The tradeoff is always the time it takes to learn a new tool versus the time saved in applying it. Other concerns are the dependability of the tool, the quality of the user experience, and how to decide which one to use if there are many choices. Nevertheless, one of the software engineering tenets of faith is that a new tool can make our lives better.
Your authors embrace the value of automation and tools. That is why we show you several tools in this book to make you more productive. The good news is that any tool we show you will have been vetted to ensure its dependability and that time to learn will be paid back many times over in reduced development time and in the improved quality of the final result. For example, Chapter 7 shows how Cucumber helps automate turning user stories into integration tests and how Pivotal Tracker automatically measures Velocity, which is a measure of the rate of adding features to an application. Chapter 8 introduces RSpec, which helps automate the unit testing process. The bad news is that you’ll need to learn several new tools.

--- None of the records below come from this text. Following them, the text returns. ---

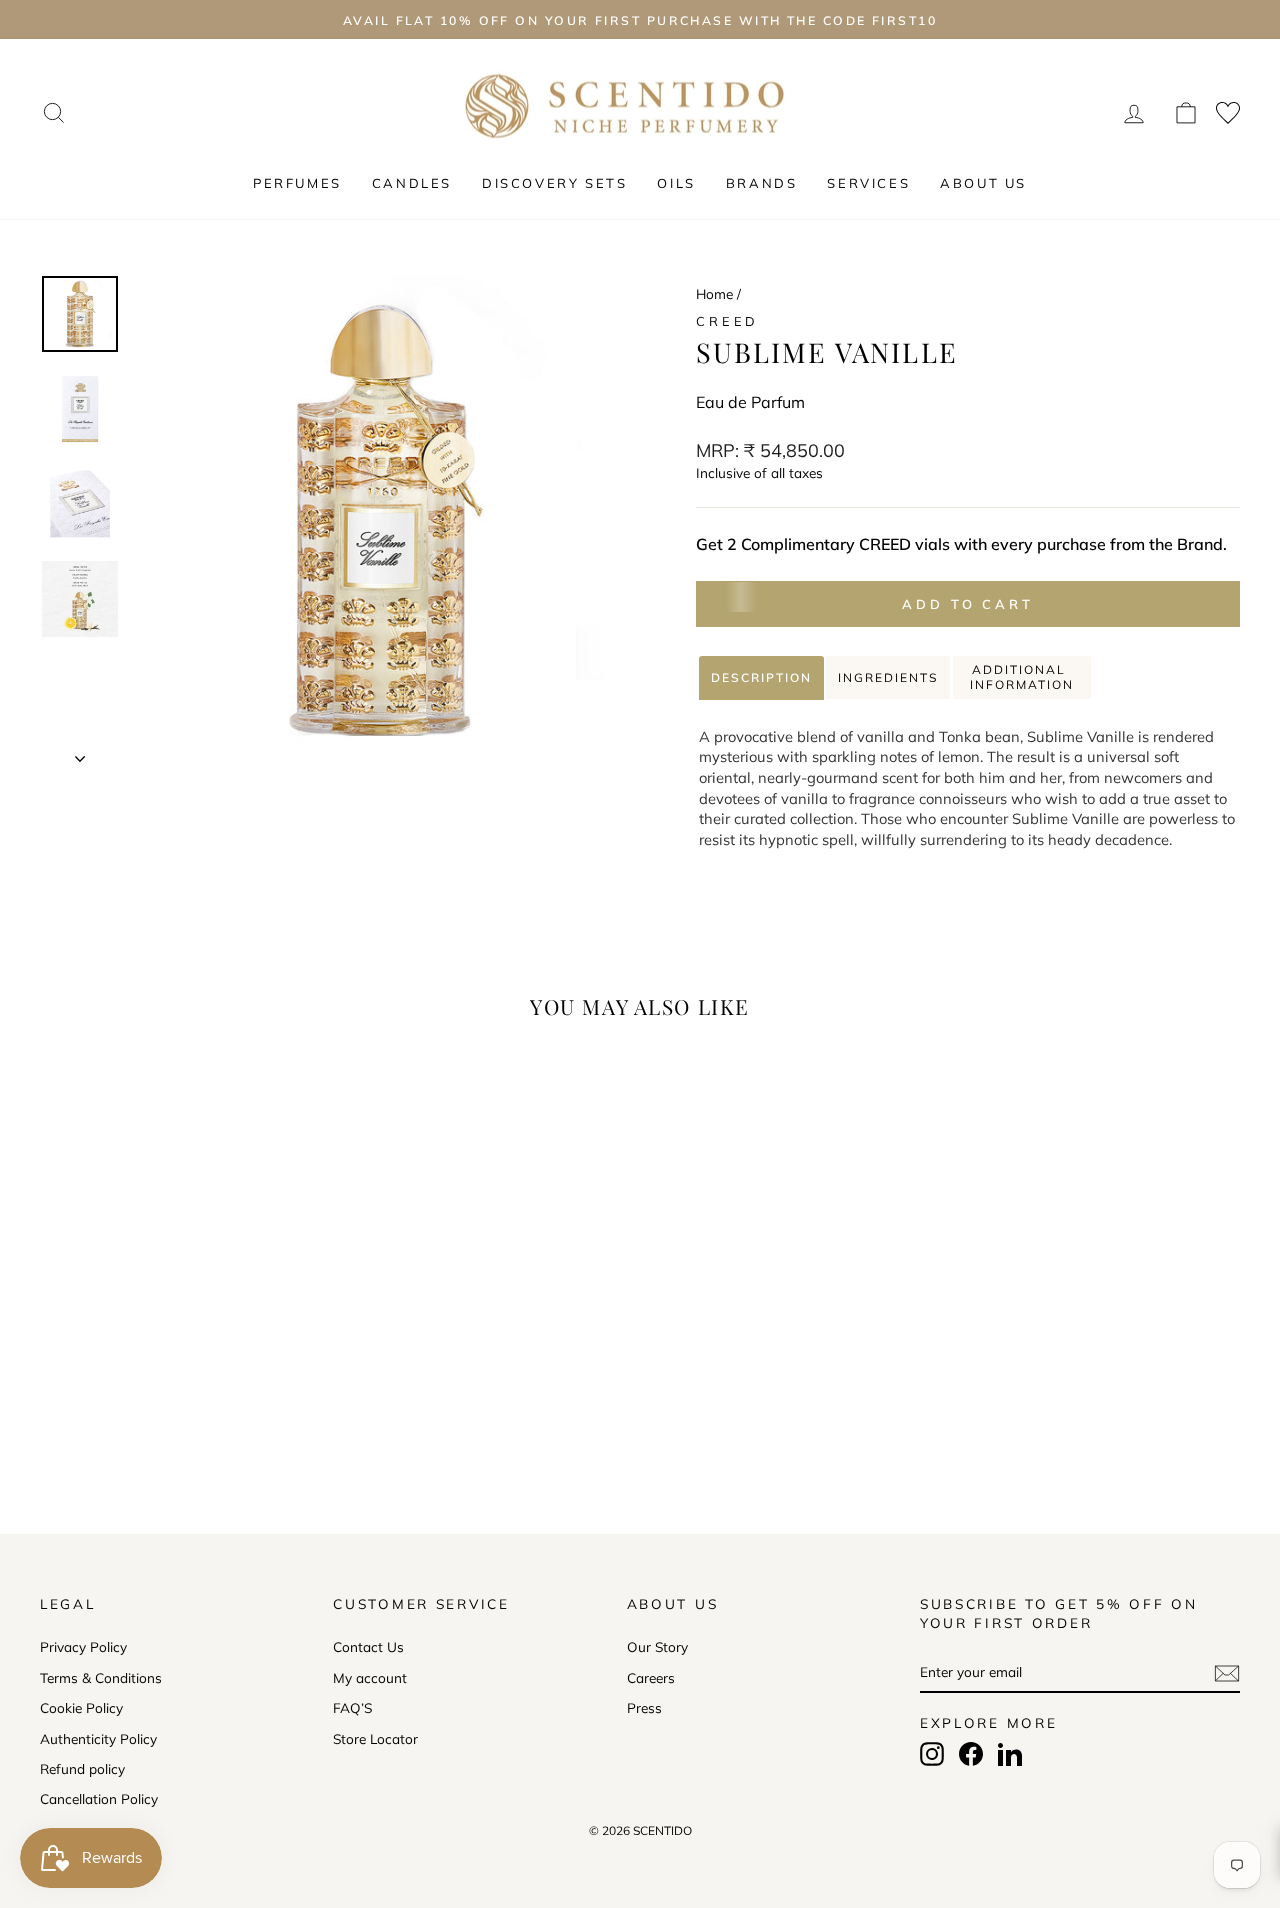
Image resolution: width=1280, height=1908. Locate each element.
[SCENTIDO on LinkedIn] (1010, 1754)
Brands (762, 183)
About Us (983, 183)
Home (714, 293)
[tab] (761, 678)
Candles (412, 183)
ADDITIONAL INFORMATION (1022, 677)
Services (868, 183)
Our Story (657, 1646)
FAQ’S (352, 1707)
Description (761, 677)
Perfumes (297, 183)
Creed (727, 321)
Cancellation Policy (99, 1798)
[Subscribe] (1227, 1672)
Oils (676, 183)
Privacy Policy (83, 1646)
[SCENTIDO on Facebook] (971, 1754)
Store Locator (375, 1738)
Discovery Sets (554, 183)
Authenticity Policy (98, 1738)
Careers (651, 1677)
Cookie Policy (81, 1707)
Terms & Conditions (101, 1677)
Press (644, 1707)
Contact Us (368, 1646)
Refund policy (82, 1768)
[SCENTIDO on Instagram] (932, 1754)
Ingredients (888, 677)
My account (370, 1677)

However, we think the ability to quickly learn and apply new tools is a requirement for success in engineering software, so it’s a good skill to cultivate.
Thus, our fourth productivity enhancer is automation via tools. We highlight examples that use automation with the robot icon, although they are often also associated with tools.
Self-Check 1.5.1. Which mechanism is the weakest argument for productivity benefits of compilers for high-level programming languages: Clarity via conciseness, Synthesis, Reuse, or Automation and Tools?
Compilers make high-level programming languages practical, enabling programmers to improve productivity via writing the more concise code in a HLL. Compilers do synthesize lower-level code based on the HLL input. Compilers are definitely tools. While you can argue that HLL makes reuse easier, reuse is the weakest of the four for explaining the benefits of compilers.